So why have I not learned that lesson in the 16.75 years he’s been alive? 

This baby does not like to be confined.

When I was pregnant with him, a wonderful woman I know gave me a book entitled “Born Dancing: How Intuitive Parents Understand Their Baby's Unspoken Language and Natural Rhythms” by Evelyn B. Thoman. Its main message was that parenting should be about discovering your child’s nature and adjusting your parenting to that child, rather than to have a fixed notion of parenting and discipline. I adored that book, and even though it’s out of print, I hunted down several copies to give to any friends who were expecting. It had spoken to me in a way that no other parenting book has, before or since. But I think I didn’t really practice what the book teaches. I think that my own fairly austere and rigid upbringing, paired with my own rule-following, type A personality, prevented me from fully appreciating how to “dance” with my son. I can see now how I’ve wasted a lot of time, needlessly experiencing pain and worry and general unhappiness, trying to fit my son into something he was not, and berating myself for what I saw as my failure as a parent; simultaneously I was completely missing seeing what he was. And I am filled with regret.

No, he’s not an athlete. No, he’s not a group “joiner” or a team player. But he is a leader. I’ve been told by his teachers that he gets people in a group organized and moving forward with projects or activities in class.

No, he’s not a straight-A student. But his writing is insightful and creative. He’s an artist, he’s reflective. He’s a thinker. Sometimes to the point of over-thinking and overwhelm, but someday he’ll learn to balance that.

No, he’s not super-motivated for school or sports or a career. But when he was offered the job of a camp counselor—this past summer taking care of a cabin full of 11-year-olds—he couldn’t wait to get started. He remained enthusiastic throughout the six week-long camp sessions despite grueling hours, hot and humid weather, very brief breaks, and little boys who got homesick and wet the bed and fought with each other. And now that they want him to work again this summer, he is thrilled. And he will return with the same level of dedication and energy. And his campers will adore him and look up to him in the same way he looked up to his counselors just a few short years ago.

No, he doesn’t want to eat meals with us, or travel with us, or spend any time at all with us, it seems. But he still wants hugs from Mom and Dad from time to time—and he’s a really good hugger. He still wants us to be proud of him for managing his own life, no matter how sloppy we might think it is. He tries harder than we realize, having to overcome his own fears and anxieties and depression and boredom.

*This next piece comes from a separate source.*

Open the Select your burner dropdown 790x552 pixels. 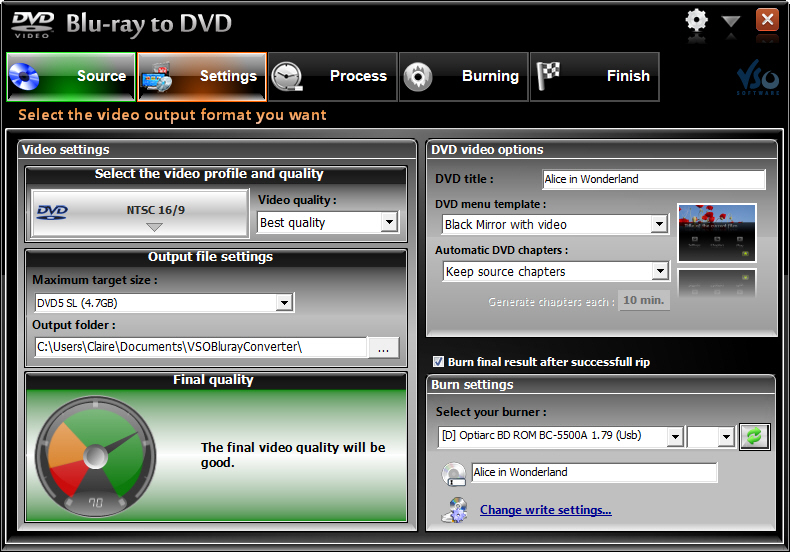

He is learning the dance—sometimes graceful, more often awkward—from dependence to autonomy. He’s separating from us, and it is just as painful for him as it is for us.

And to help him through I need to shift my worry to gratitude. Gratitude for the gift of a beautiful, loving son. Gratitude for who he actually is, rather than who I think he should be, or how our relationship should look. Gratitude is the dance I should be dancing. I need to let go of the illusion of control, the idea that I must shape him and his future. I need to let go of my fear of being a failure as a parent. Because, if I remove the lens of my own anxieties and insecurities, my ridiculous expectations based on my own shortcomings, then I can clearly see him. Him, dancing.

Comments

  1. Oh, yes, yes, yes, yes, yes. A million times yes to this. Love to you.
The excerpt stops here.